The Goddards have been selling raw milk from their farm for years. Now that they’ve retired they are immersed in plans to upgrade their facilities to Grade A commercial status so they can sell some bottled milk and make cheese, yet continue to supply their dedicated raw milk customers.
"We already have a 36 by 14 parlor but we’ll rip that off and make the entire building 36 by 22 feet to meet Grade A requirements plus make our operation more efficient," Noah Goddard said.
In addition to in and out parlor doors, one of the key factors in efficiency for the Goddards is that the entire facility will be climate controlled.
"What we now have has a concrete floor and bug screens but no heat," Goddard said. "Currently our milk parlor is 14 x16 and the processing room where we have the sink, water heater, freezer and refrigerator is about the same size but only this room is heated. So we now have to take our milking machine into the processing area during the winter to keep it from freezing and then bring it back out during milk times twice a day. The new facility will be climate controlled with both heat and air conditioning so that we can work comfortably the year round without freezing pipes and hoses."
The building will not only be warm but everything will be under one roof-parlor, milk house, barn, and even the small retail store the Goddards are setting up.
Since the Goddards will be a Grade A dairy they are required to have toilet facilities in the parlor/milk house complex. The toilet is a requirement of the federal dairy regulations that are administered by the various states. The Grade A regulations also state that the toilet have a disposal system acceptable to local officials. In Goddard’s case that is the local combined city and county health department.
"The state dairy inspector has the guidelines for the toilet and the local officials have the rules for the septic system and sometimes they don’t agree," he said.
Other Grade A requirements include sealed cement floors, washable walls, good lighting, recessed electrical outlets, stainless steel washing sinks, tight fitting doors, and adequate milk cooling such as a refrigerated bulk tank.
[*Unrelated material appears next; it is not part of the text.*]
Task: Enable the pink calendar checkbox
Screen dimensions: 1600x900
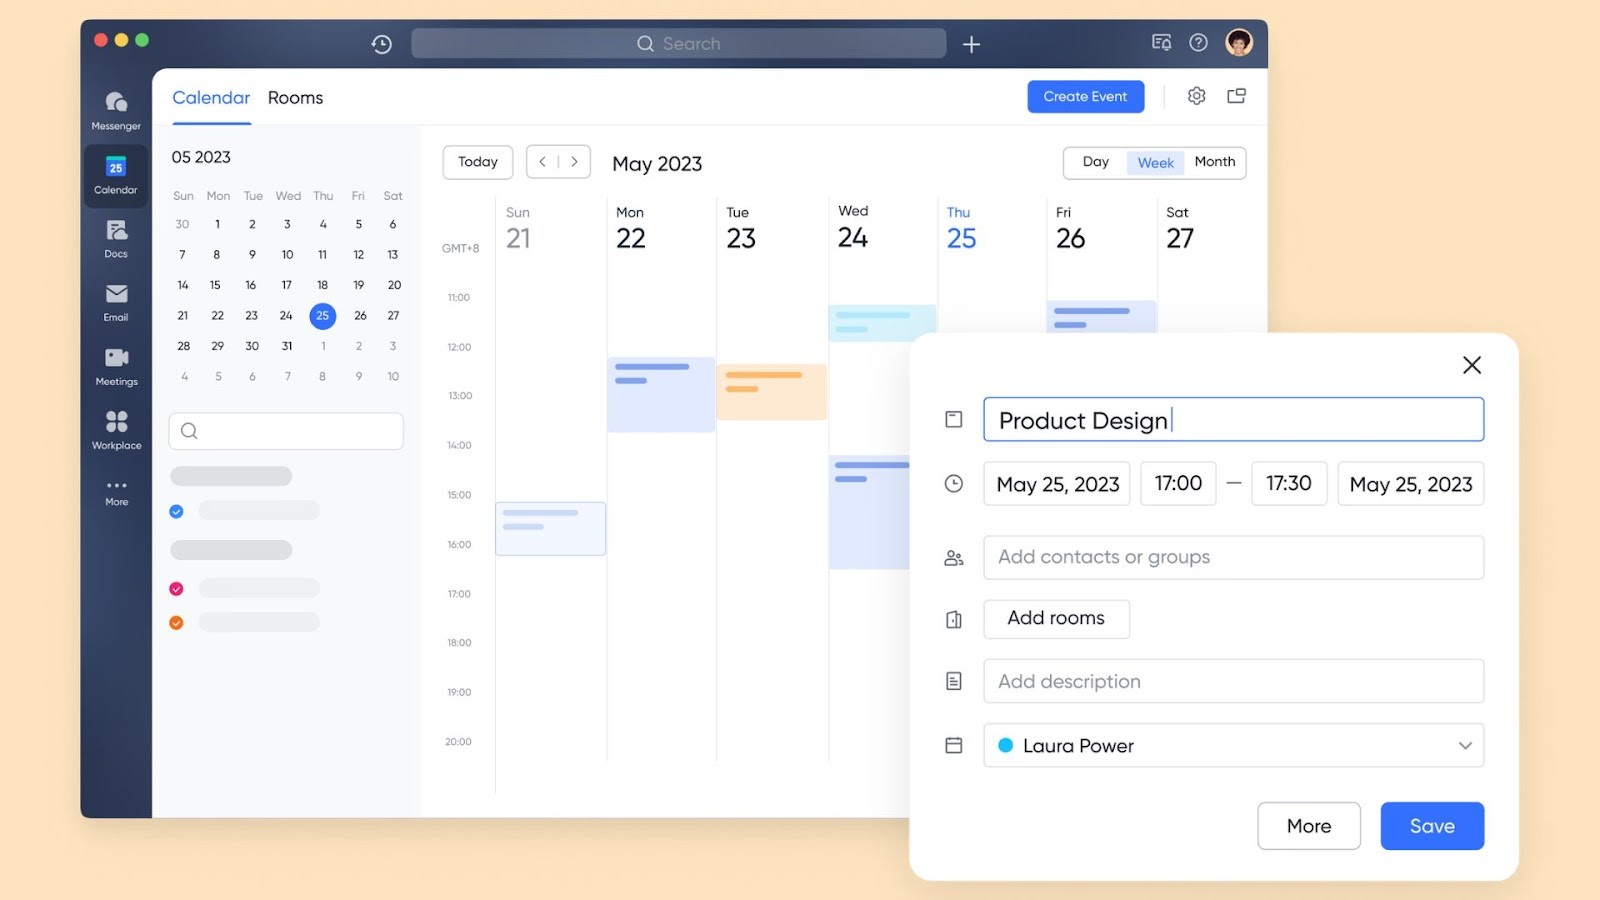Action: (176, 588)
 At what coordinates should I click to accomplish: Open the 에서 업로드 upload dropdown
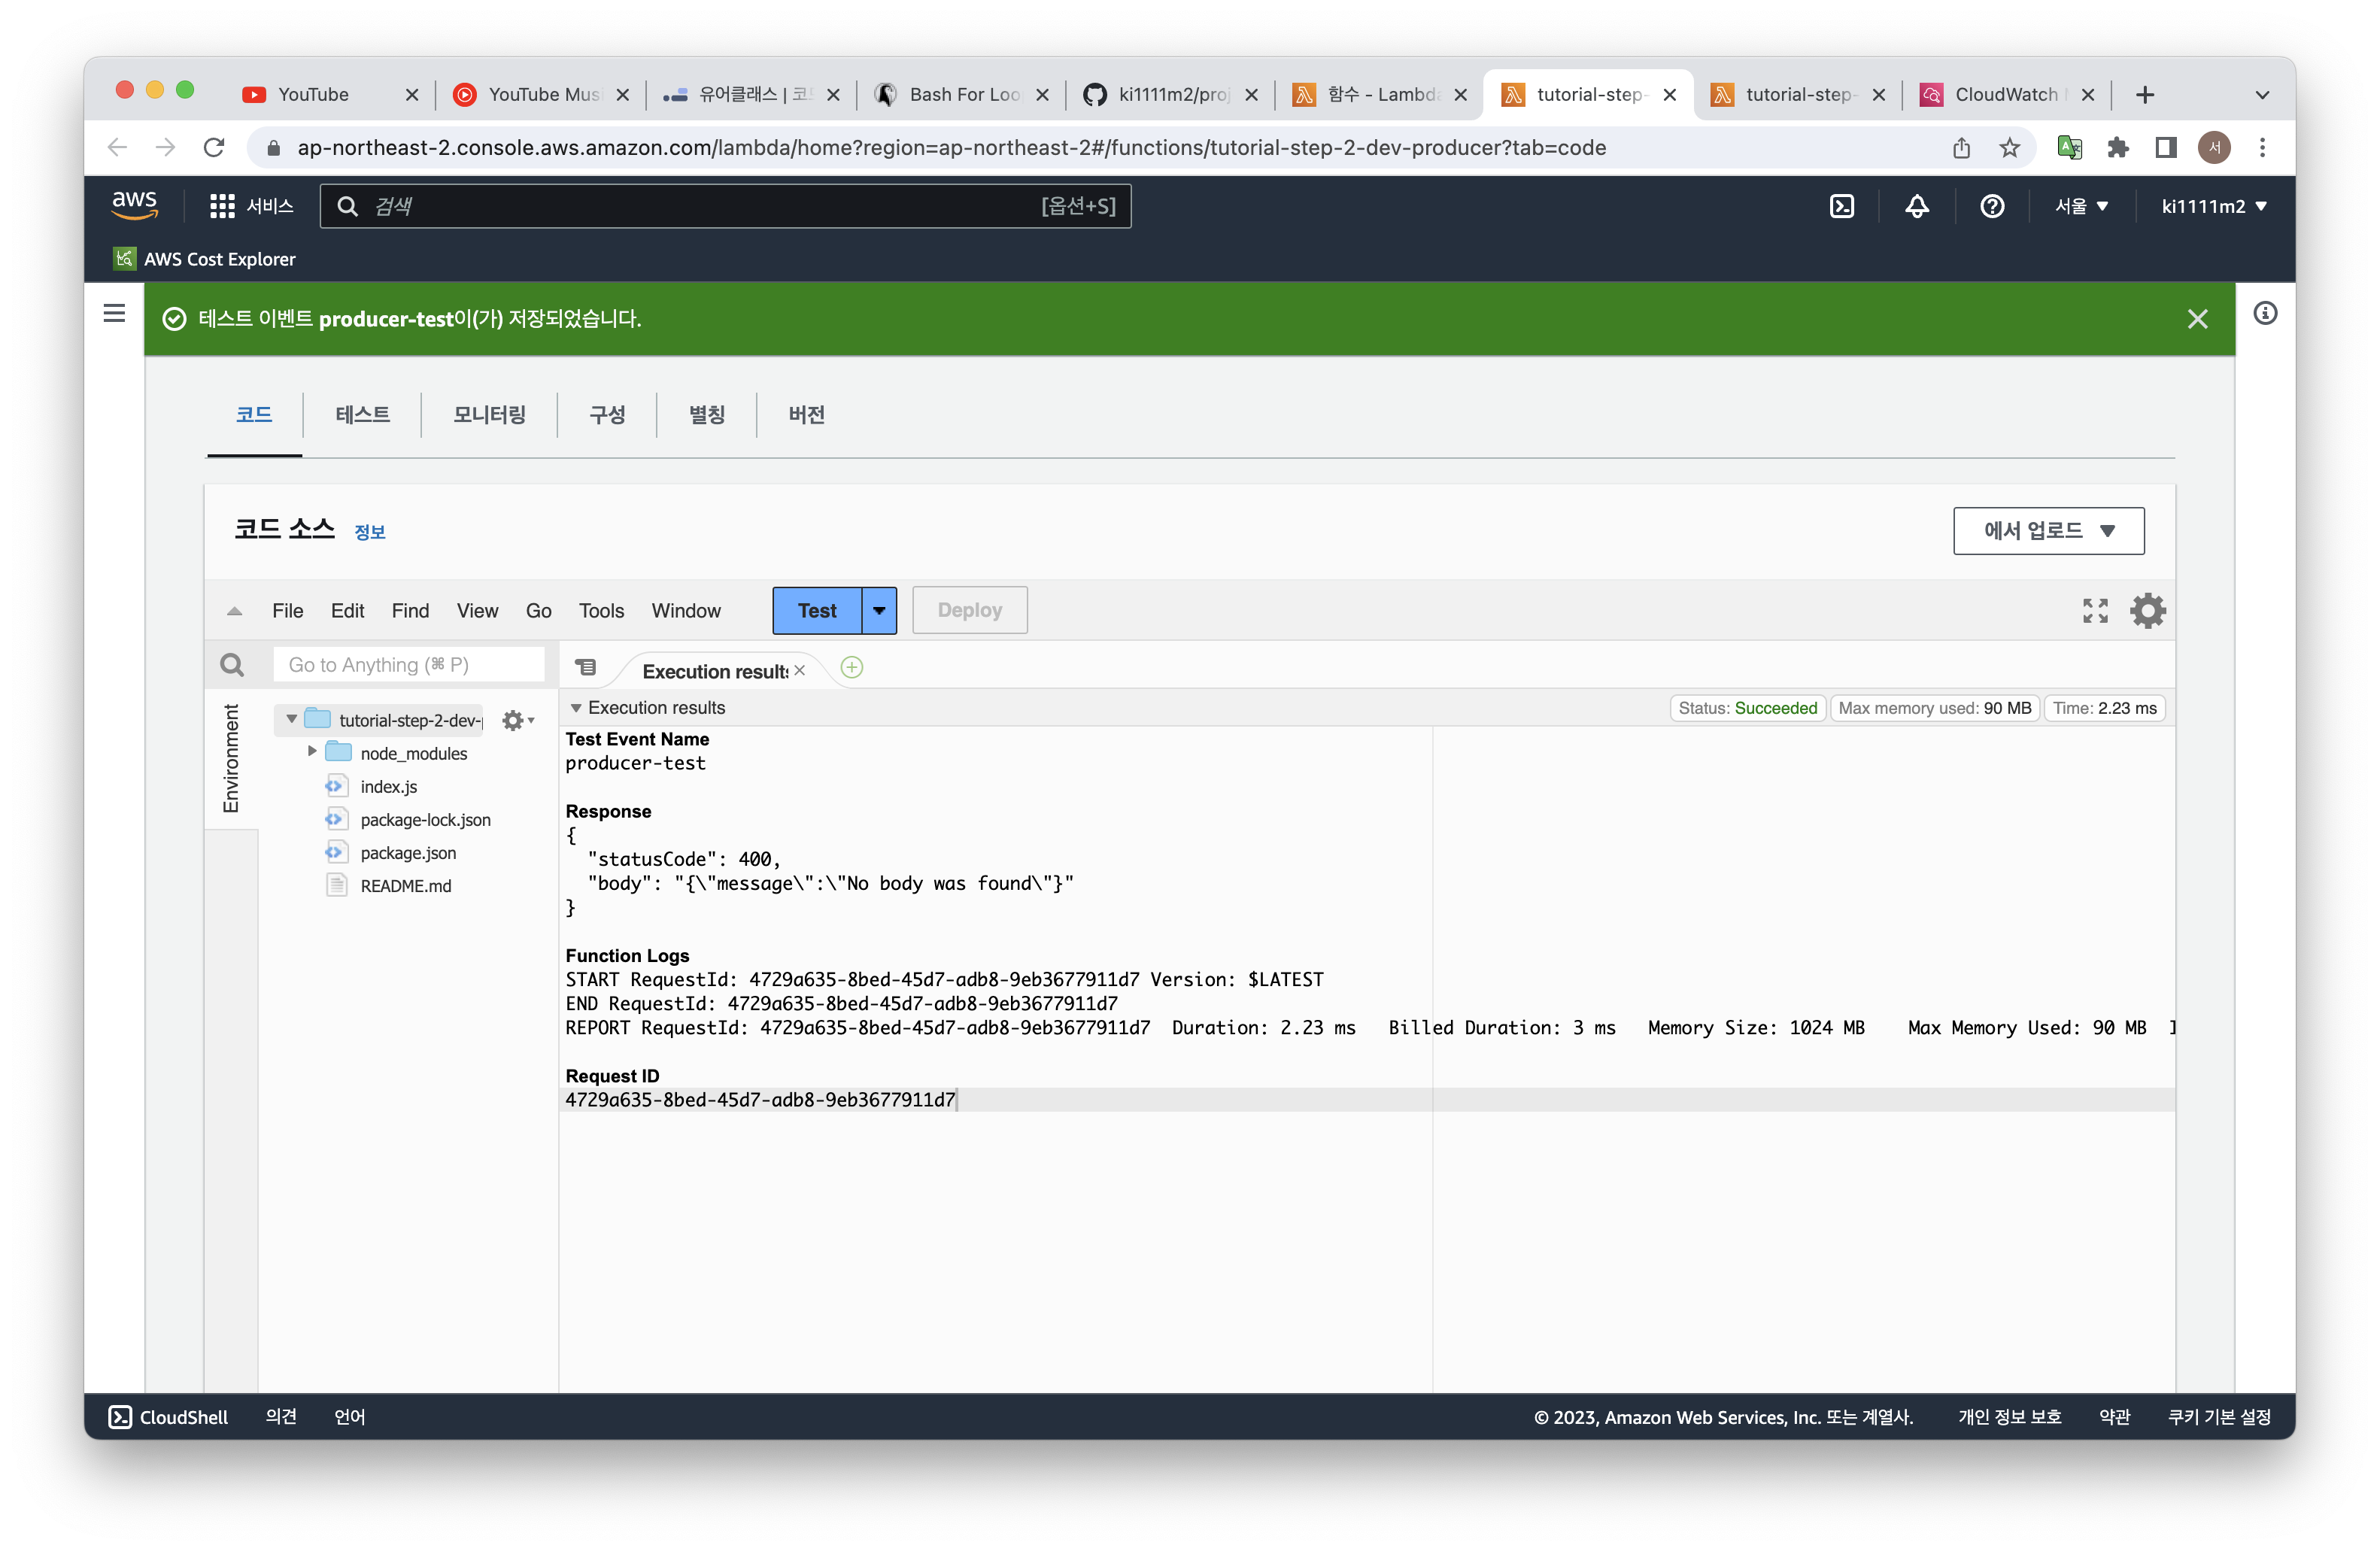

Goddard, who hoped to have has parlor and expanded milk house completed by the fall of 2004, only had the septic system in by early November. A very rainy summer caused construction to crawl forward in fits and starts. Meanwhile the Goddards have seen their estimated cost for the project escalate despite two years of careful planning.
"We think we will get this done for around $60,000 plus another $40,000 for the equipment including the automatic bottler, cooling/holding tank, and pasteurizer," said Goddard, who is working with a Canadian company that imports small-scale equipment from France.
Goddard’s advice for others who want to build a Grade A parlor is to understand the state and local regulations, then plan and plan some more, and then be prepared for unexpected problems.
For those not planning to go to the expense of a Grade A dairy with on-farm processing equipment but just looking for a clean, comfortable, and inexpensive place to milk goats, Sandra Bagwell of Paducah, Kentucky thinks she may have found a solution. She purchased a vinyl 10 x 12 foot building kit from Royal Outdoor (www.royaloutdoor.com/premierseries.html). She described it as going together easily, like big set of Legos.
"I have milked in the open, on my front porch, and in my father’s garage, and believe that this will be an economical solution to my milking needs," Sandra wrote.
She hoped the state inspector would approve the building so that she can begin selling raw milk for animal use and for human consumption by spring.
"I just hope we have enough milk because there are a large number of people wanting the goat milk," she said.
While Copperbrand, Maefsky, Goddard, and Bagwell are building to meet different demands and markets, they all agree that planning and studying options is the only way to better their chances of success in the world of dairy goat milk production.